La feliz plenitud del amor físico

Oliverio Girondo (1891-1967): «Se miran…». La literatura como un juego al que hay que saber jugar

Retrato de Oliverio GirondoGobierno de Argentina

No ha llegado a ser un autor popular en España el argentino Oliverio Girondo. Tampoco creo que lo sea en su país natal, Argentina, pero la singularidad de su escritura atrae a muchos lectores, que lo han convertido en uno de esos «raros» a los que amamos, en un autor de culto.

Nació Oliverio Girondo en Buenos Aires, en una familia acomodada. Gracias a eso, tuvo una educación selecta, estudió en Inglaterra y en Francia. Igual que otros argentinos, pudo viajar por Europa.

Conoció de primera mano los movimientos europeos de vanguardia, en los «felices años veinte»; por ejemplo, el surrealismo, a través del poeta franco-uruguayo Jules Supervielle. También visitó España y fue amigo de Ramón Gómez de la Serna, Federico García Lorca, Rafael Alberti…

En Buenos Aires, formó parte del grupo Florida, junto con Borges, Macedonio Fernández, Victoria Ocampo y Marechal (el autor de la singularísima novela Adán Buenosayres, una de las lecturas preferidas del Papa Francisco). Defendían —y practicaban— una literatura urbana, elitista, cosmopolita, irónica.

También codirigió Girondo la revista Martín Fierro. En ella publicó un manifiesto, donde defendía la modernidad, el «arte nuevo», nacido de la necesidad de redescubrir la realidad, al contemplarla con ojos limpios:

«Todo es nuevo bajo el sol, si se mira con unas pupilas actuales y se expresa con un acento contemporáneo».

Esta frase la hubieran firmado, en aquellos años, Ramón Gómez de la Serna, Lorca, Dalí, Buñuel, Sebastián Gasch, Guillermo de Torre…

Como a ellos, también al joven Oliverio Girondo le gustaba escandalizar, épater le bourgeois:

«Los únicos brazos entre los cuales nos resignaríamos a pasar la vida son los brazos de las Venus que han perdido los brazos».

Se oponía, por supuesto, al academicismo, al sentimentalismo barato (lo que Lorca y Dalí llamaban «los putrefactos»): «El arte es el peor enemigo del arte».

Veía la literatura como un juego, pero un juego que hay que jugar con el máximo rigor. Eso incluye también, por supuesto, el humor: «No hay crítico comparable al cajón de nuestro escritorio». Es lo mismo que defendía Juan Ramón: «Ni un solo día sin… romper una página».

En 1922, Oliverio Girondo publicó su primer libro, con un título provocativo: Veinte poemas para ser leídos en el tranvía. Tres años después, Calcomanías. Tradujo a Rimbaud: Una temporada en el infierno. Escribió caligramas, fue también pintor surrealista.

Se casó con la escritora Norah Lange; con ella, organizó lo que ahora llamaríamos happenings: una escultura de papel maché titulada El espantapájaros académico o el desfile de una sirena, en una carroza tirada por seis caballos.

▶ Registros almacenados:
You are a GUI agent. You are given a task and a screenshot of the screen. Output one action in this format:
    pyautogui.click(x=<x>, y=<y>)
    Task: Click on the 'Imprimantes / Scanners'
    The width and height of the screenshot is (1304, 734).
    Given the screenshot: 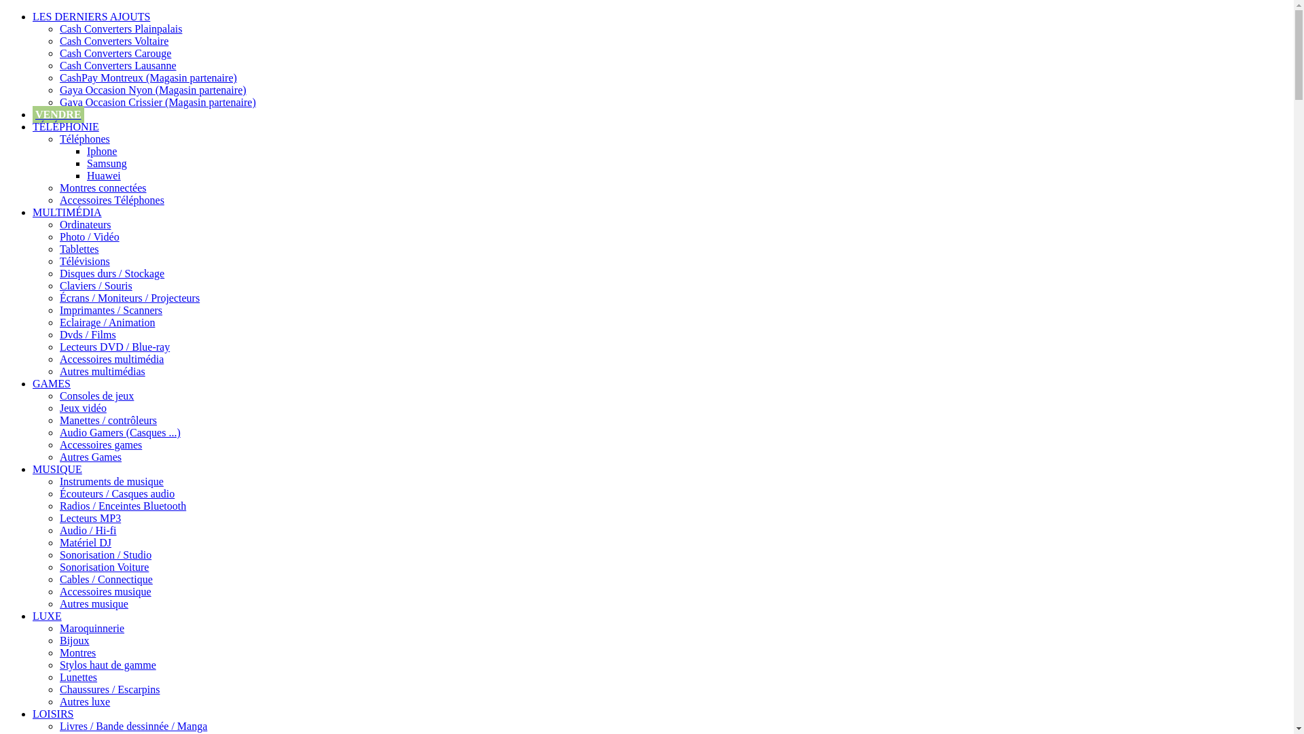 What is the action you would take?
    pyautogui.click(x=58, y=310)
    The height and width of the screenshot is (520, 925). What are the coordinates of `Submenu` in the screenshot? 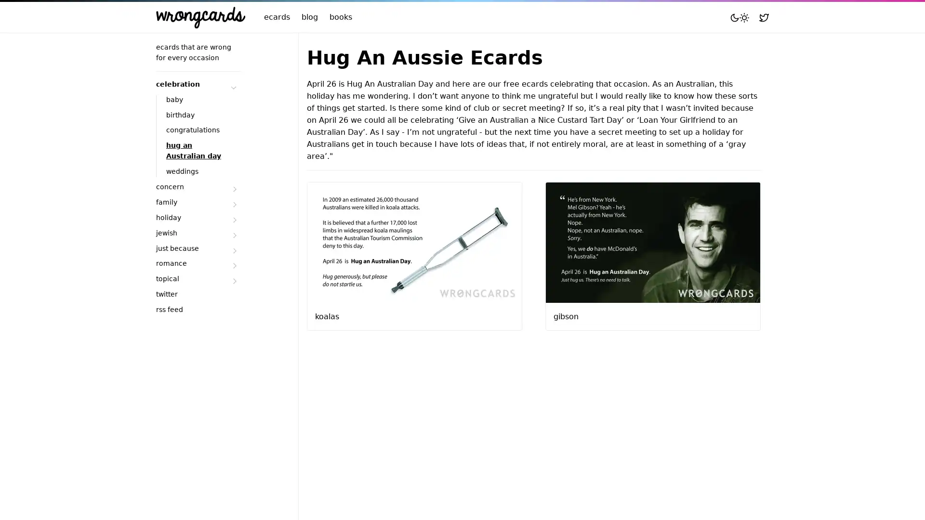 It's located at (233, 250).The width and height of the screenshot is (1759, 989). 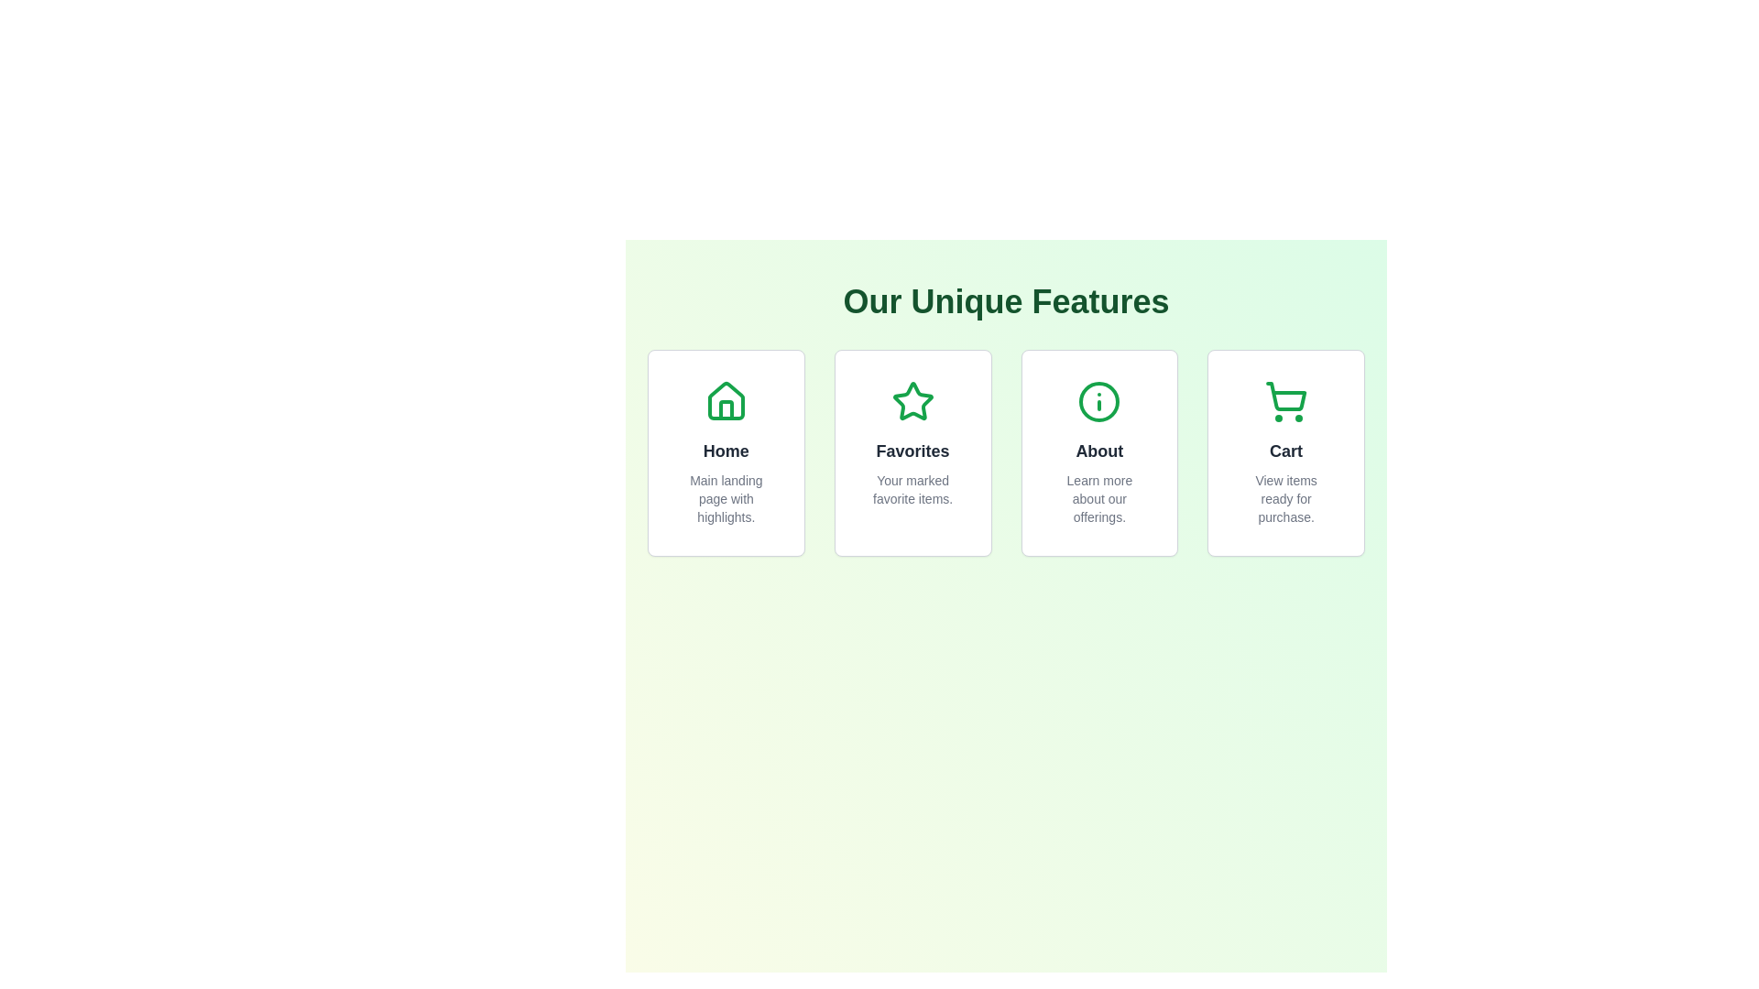 I want to click on the green star icon with a hollow center located at the top-center of the 'Favorites' card, so click(x=912, y=401).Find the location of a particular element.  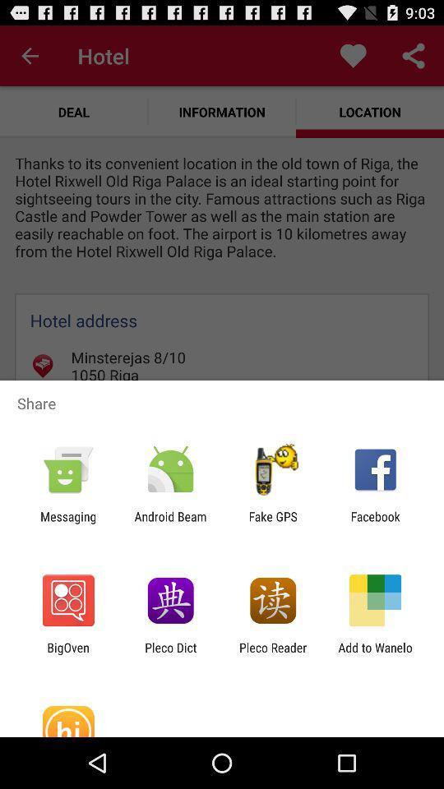

the icon next to the android beam app is located at coordinates (67, 523).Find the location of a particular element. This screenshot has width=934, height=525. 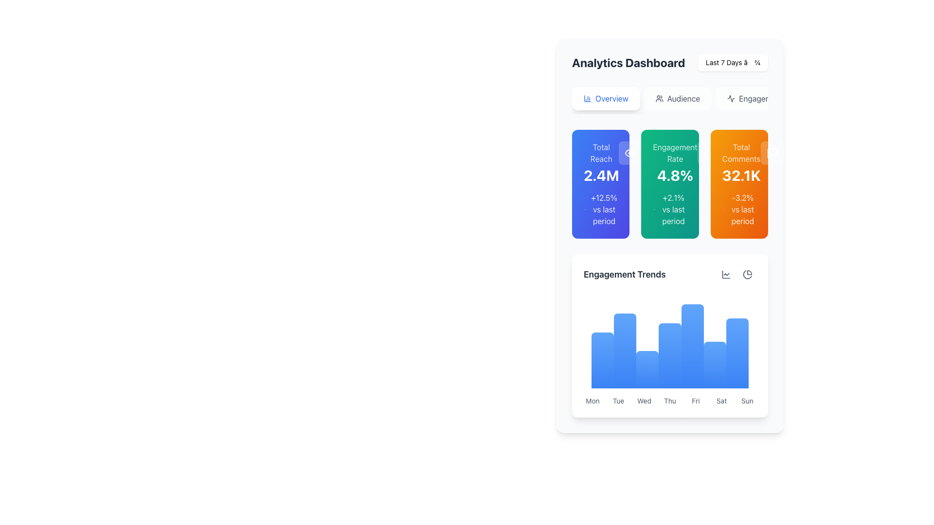

the icon resembling a group of users next to the text label 'Audience' is located at coordinates (659, 99).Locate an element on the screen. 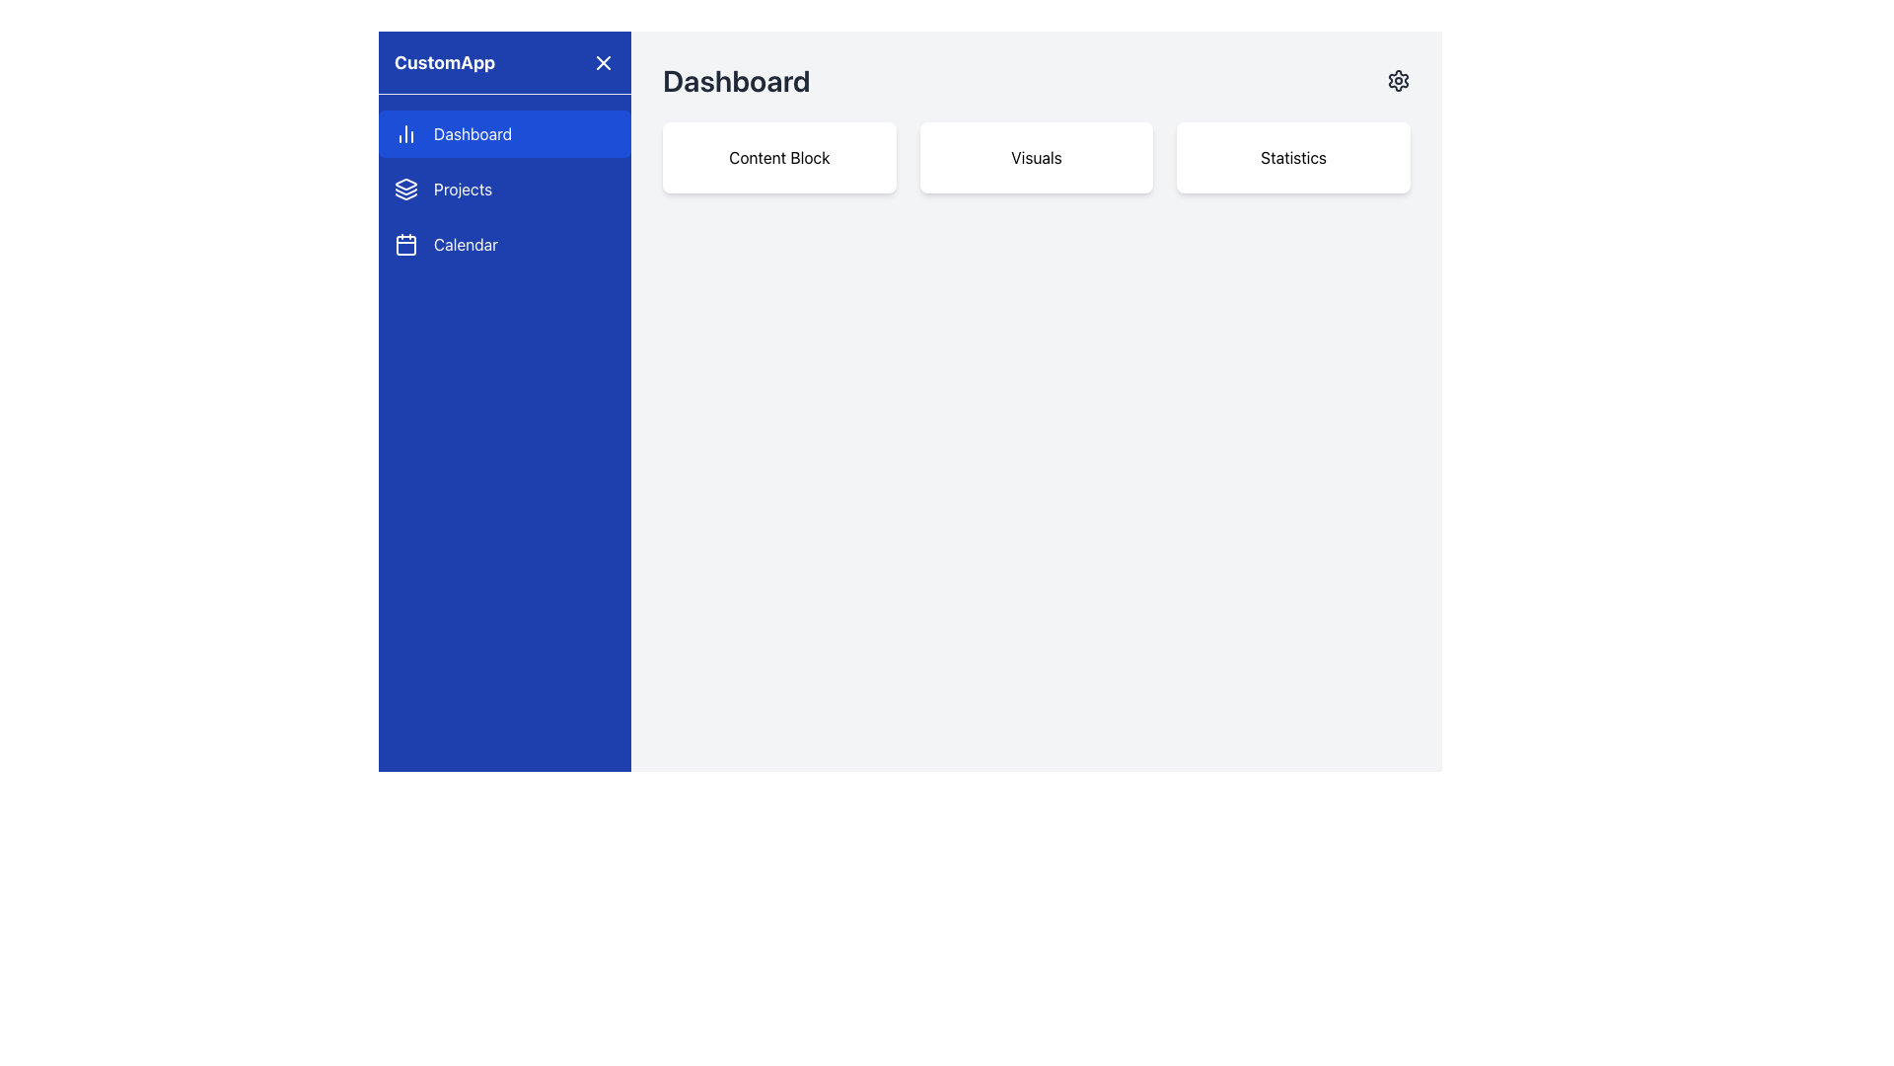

▶ TAREAS POR REALIZAR:
**A.** Responda, según el texto sobre Oliverio Girondo, una línea por pregunta:
(i) ¿En qué ciudad nació Oliverio Girondo?
(ii) ¿Qué revista codirigió?
(iii) ¿En qué año publicó su primer libro?
**B.** Enumere a todos los integrantes del grupo Florida, además de Girondo, que nombra el texto sobre Oliverio Girondo.

▶ SOLUCIONES:
**A.**
(i) En Buenos Aires.
(ii) La revista Martín Fierro.
(iii) En 1922.

**B.** Borges, Macedonio Fernández, Victoria Ocampo, Marechal